For rock fishing I prefer a long, light rod. The one I use is designed for carp fishing. It’s around four metres long and I match it with a small spinning reel and nylon or braid line of around 4kg breaking strain. The rod’s length is handy for manipulating the float and keeping the line clear of the rocks.
When fishing from a jetty or in this case, into a marina, I opt for a shorter rod. It’s easier to manage, there’s no need to cast, and it offers a bit more stopping power – parore love wharf piles.
Any lightweight spinning rod works fine, but I use a seven-foot (2.14m) rod designed for ‘Egi’ or squid fishing. It has a limber tip and a forgiving action that is very good at preserving small, light wire hooks and fragile traces. Soft-bait rods are OK, but you’ll bend hooks and snap traces if you go too hard.
I stick with 3-4kg mainline for jetty/marina fishing and a light 2-3kg trace, because parore can be shy biters, especially in clear conditions, when you may also have to fish your weed baits deeper.
Testing the water
After a few minutes of bait collecting near Takapuna boat ramp, I sat myself down on the grass beside Milford Marina two hours before high tide in the middle of a windy afternoon. The marina was dirtier than I would have liked after recent rain, but I threw in a few pinches of weed anyway and tried to ascertain the water depth and current flow.
I decided the water was no more than three metres deep where I wanted to fish – a position I’d chosen because I hoped the slight back-eddy would concentrate my berley. Setting my bait about a rod-length from the float and using a single split-shot pinched onto the line well away from the hook, I lobbed my first bait into the water.
The float settled and cocked before beginning a slow drift with the current. I had time to toss a couple more pinches of green algae into the water close to my float before it hesitated, bobbed once and then slid under and away. A firm lift of the rod and I was on. Success!

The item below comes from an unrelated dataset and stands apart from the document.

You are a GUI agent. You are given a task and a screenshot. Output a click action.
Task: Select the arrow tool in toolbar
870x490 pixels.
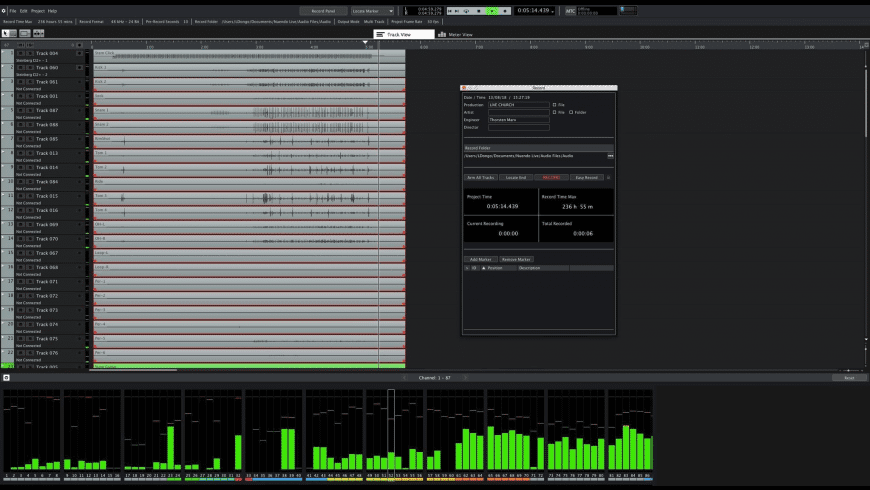point(5,33)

Parore are strong fighters, using their broad, muscular bodies and paddle tails to good effect. This fish put up quite a struggle, darting this way and that, and trying its best to find sanctuary in the piles of a neighbouring jetty. The reel’s drag squealed and I had to perform a bit of fancy footwork to bring the fish to the net. At a little over half a kilo, it was not a big fish, but it was certainly entertaining to catch.
In the next 90 minutes I grassed seven parore and missed or lost as many again. A couple of bigger fish managed to find the jetty, and one broke me off by swimming into a culvert further along the bank, but the majority provided good sport that ended satisfactorily with a fish in the net.

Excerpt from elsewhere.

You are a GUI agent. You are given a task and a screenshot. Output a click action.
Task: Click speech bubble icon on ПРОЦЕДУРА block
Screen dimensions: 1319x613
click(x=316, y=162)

I released them all, but the bigger ones would have been worth keeping for the table. They were a mixture of bright silvery specimens and a few very dark fish. The biggest was a black fish that fought very little, simply flopping around on the surface like a slabby trout, but probably weighed close to a kilo – a good-sized parore for Auckland.
I have since been down to the marina twice more, fishing from the bank and from one of the jetties. I caught fish both times and was once accompanied by my daughter Mila, who performed her customary netting duty when she became bored with float watching.
Float fishing for parore from rocky shorelines or in the sheltered waters of marinas, harbours and estuaries is an effective and entertaining style of fishing. I don’t understand why it’s not more popular – no need for the boat, either.